Un-subscribing to "Overcoming Bias". What drove me over the edge was Robin Hanson's agreeing with the "Darwinism"-Nazi link pushed by "Expelled: No Ferris Bueller Allowed", starring Ben Stein. But it was a gradual slide down in quality, and a greater realization what a tiny contribution "Overcoming Bias" was going to have in fulfilling my personal goals and aspirations. What is "Overcoming Bias"? I cannot see it as more than Libertarians and Trans-humanists joining together to help each other in the "Art of Controversy". The point is: we don't want Rationality, we want Human Effectiveness. If there was some way to achieve your highest held goals, requiring you to dispense with all Rationality, dispense with Rationality you should. Imagine a malicious God, omniscient and omnipotent, causing you to stub your toe, or suffer other indignities, every time you attempted a Rational analysis. All evidence suggests that Rationality is a large component of Human Effectiveness. But it is not the whole thing. Like the parable of the two frogs in a bucket of cream. Both are swimming furiously to keep atop and keep from drowning. The first frog surveys the situation, realizes that his swimming will give out eventually, realizes that drowning is inevitable, and gives up and sinks to the bottom to die. The second frog, an irrational optimist, keeps swimming furiously, keeps swimming, keeps, swimming, the cream turns to butter, and the frog is able to hop on top, and hop out of the bucket. Which frog was Rational? Which frog was Effective? You can conflate the two (if it makes you happy to do so), but the distinction remains in reality. OK, we have Human Effectiveness and Rationality. Rationality is a large component of Human Effectiveness. What are the failure modes of Rationality, as practiced by humans or groups of humans? Well, there are a lot. Consider the list of logical fallacies. Consider the examples in the book Predictably Irrational. Consider Robert Cialdini's study of human influence, beneficial and malevolent. Each failure mode has the potential to deprive you of successfully achieving your goals and aspirations.
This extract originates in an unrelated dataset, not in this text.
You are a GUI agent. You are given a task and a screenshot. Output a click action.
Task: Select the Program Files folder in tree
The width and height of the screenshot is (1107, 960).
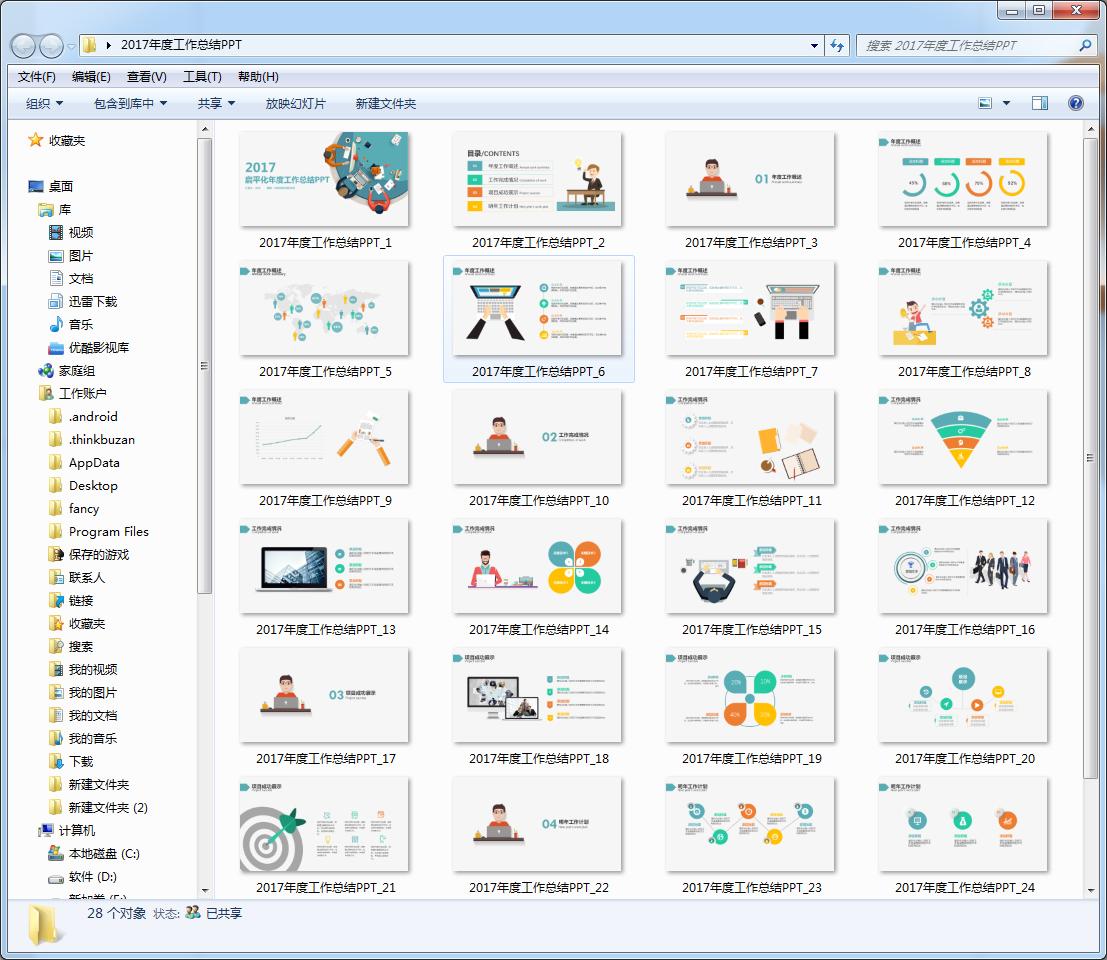point(108,531)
FallacyImage via Wikipedia

So, I don't see the point of studying "bias" outside of the context of:
  • a human identifying what they believe to be their highest goals and aspirations
  • a human having to accomplish this goals and aspirations with limited resources; the most important of which are time, energy, attention, focus.
  • with goals and aspirations identified, and limited resources acknowledged, the human can now proceed acting like a stakeholder: observation of situation; leading to analysis; leading to identifying choices; leading to decision; leading to action; leading to evaluating effectiveness; leading back to observation.
  • critical analysis of the soundness and ranking of the goals and aspirations identified earlier. Were some chosen simply from social pressure? Are some simply impossible? Are some harmful?
  • We expect goals and aspirations to augmented, to be tossed out, to be raised or lowered in relative importance.
Without this context, judging the value of anything claiming to be "Rationality" is pointless. Is it a tool for helping human achieve goals and aspirations? Does it work? And this is where "Overcoming Bias" leaves me cold. There is absolutely no interest in integrating these tools of rationality into a framework of human achievement of goals and aspirations. But the tools of the art of controversy are constantly leaped to, when there is a chance of harming the relative standing of Libertarianism or Trans-Humanism in the world of ideas and notoriety. It happens too often for an observer to miss it. So, I gain little for the cost of my limited attention.